WE HAVE LIMITED LIQUIDITY AND CAPITAL RESOURCES AND MAY NOT OBTAIN THE
SIGNIFICANT CAPITAL RESOURCES WE WILL NEED TO SUSTAIN OUR RESEARCH AND
DEVELOPMENT EFFORTS.
We have limited liquidity and capital resources and must obtain
substantial additional capital to support our research and development programs,
for acquisition of technology and intellectual property rights, and, to the
extent we decide to undertake these activities ourselves, for pre-clinical and
clinical testing of our anticipated products, pursuit of regulatory approvals,
establishment of production capabilities, establishment of marketing and sales
capabilities and distribution channels, and general administrative expenses. If
we do not obtain the necessary capital resources, we may have to delay, reduce
or eliminate some or all of our research and development programs or license our
technology or any potential products to third parties rather than
commercializing them ourselves. If we are unable to draw down on our existing
equity line or choose not to do so, we intend to pursue our needed capital
resources through equity and debt financings, corporate alliances, grants and
collaborative research arrangements. We may fail to obtain the necessary capital
resources from any such sources when needed or on terms acceptable to us. Our
ability to complete any such arrangements successfully will depend upon market
conditions and, more specifically, on continued progress in our research and
development efforts. We are prohibited from entering into other stand-by equity
based credit facilities during the term of the common stock purchase agreement
that governs our existing equity line.
IF OUR COMMON STOCK PRICE DROPS SIGNIFICANTLY, WE MAY BE DELISTED FROM THE
NASDAQ SMALLCAP MARKET, WHICH COULD ELIMINATE THE TRADING MARKET FOR OUR COMMON
STOCK.
Our common stock is quoted on the Nasdaq SmallCap Market. In order to
continue to be included in the Nasdaq Small Cap Market, a company must meet
Nasdaq's maintenance criteria. The maintenance criteria most applicable to us
requires a minimum bid price of $1.00 per share and additionally, we must
maintain $2.5 million in stockholders' equity. Stockholders' equity is composed
of three fundamental sources: capital stock, additional paid-in-capital, and
retained earnings.
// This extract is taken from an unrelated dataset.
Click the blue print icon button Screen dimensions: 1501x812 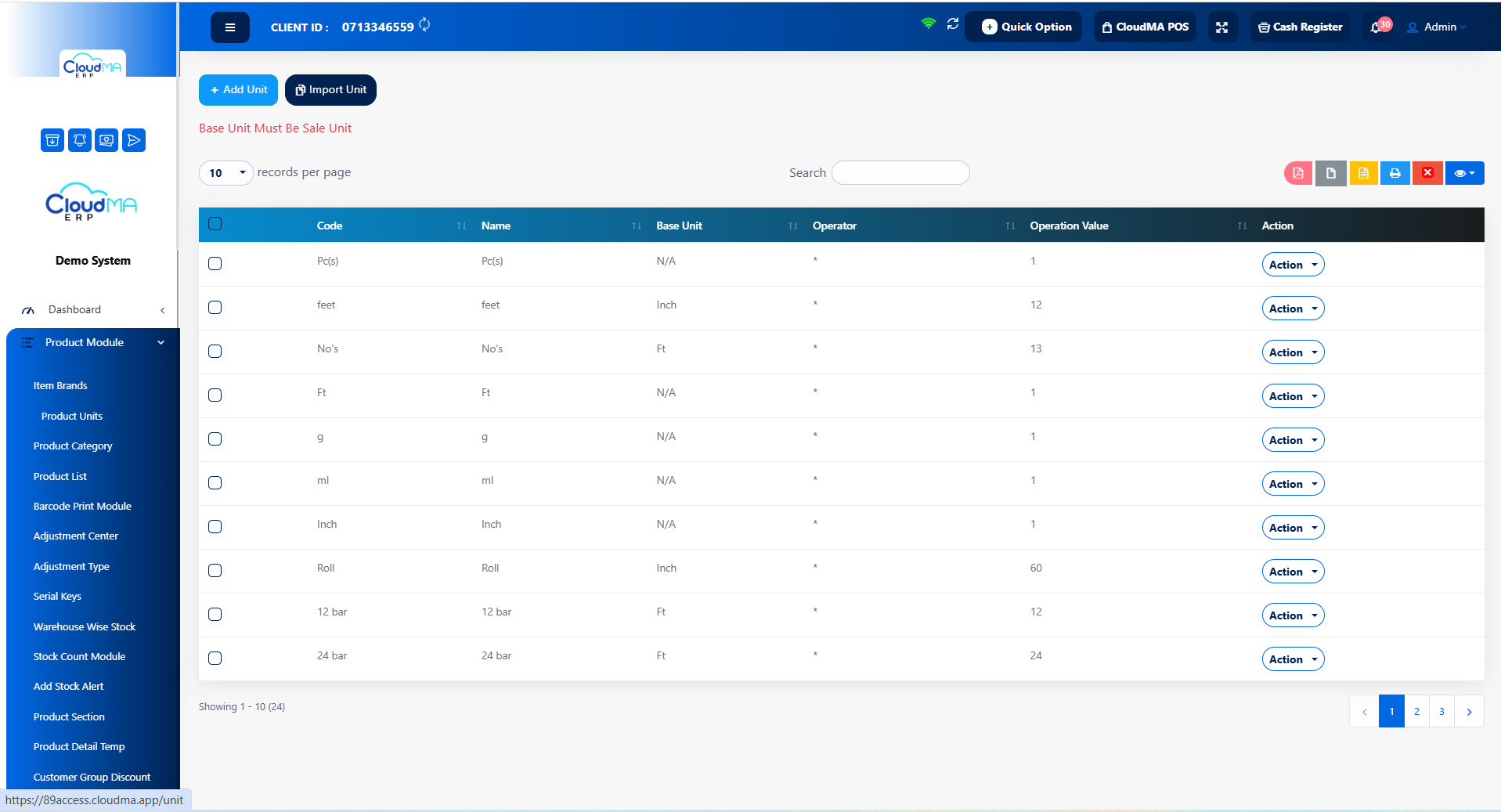1395,173
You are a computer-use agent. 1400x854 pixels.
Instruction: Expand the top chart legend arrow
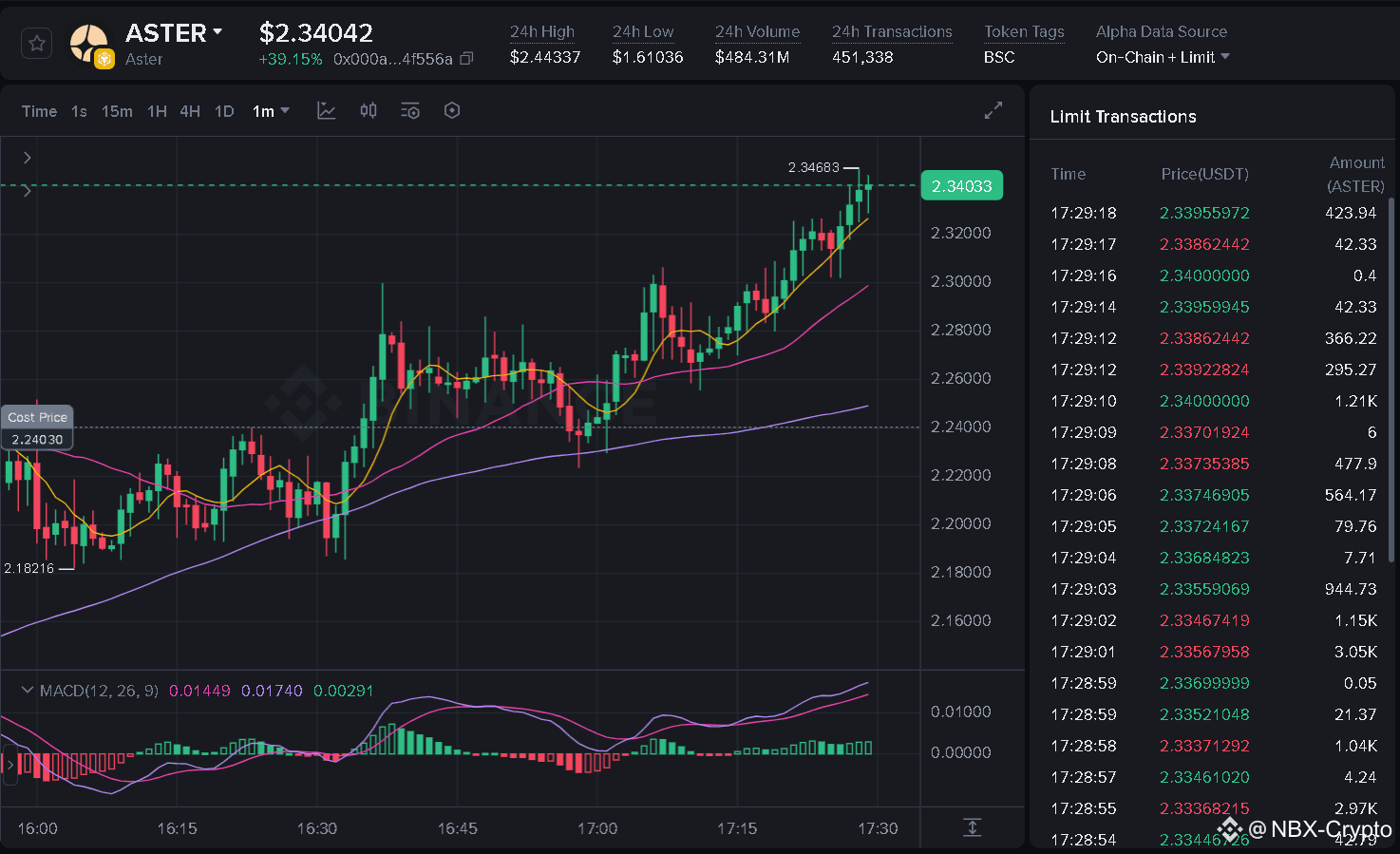28,158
Capital stock represents ownership interest in the
corporation. Additional paid-in-capital represents additional monies paid into
the corporation by investors above the par value of shares issued. Retained
earnings represents income (loss) that the corporation has accumulated as a
result of its day-to-day operating activities. Our stockholders' equity at the
end of 2003 was $10,963,558 Failure to meet these maintenance criteria may
result in the delisting of our common stock from the Nasdaq SmallCap Market. If
our common stock were delisted, in order to have our common stock relisted on
the SmallCap Market we would be required to meet the criteria for initial
listing, which are more stringent than the maintenance criteria. Accordingly, we
cannot assure you that if we were delisted we would be able to have our common
stock relisted on the Nasdaq SmallCap Market. If our common stock were delisted
from the Nasdaq SmallCap Market, we would not be able to draw down any
additional funds on our existing equity line, and we also may be required to pay
damages to holders of our common stock under agreements we previously entered
into with them in connection with equity financings. Finally, if our common
stock were removed from listing on the Nasdaq SmallCap Market, it might become
more difficult for us to raise funds through the sale of our common stock or
securities convertible into our common stock.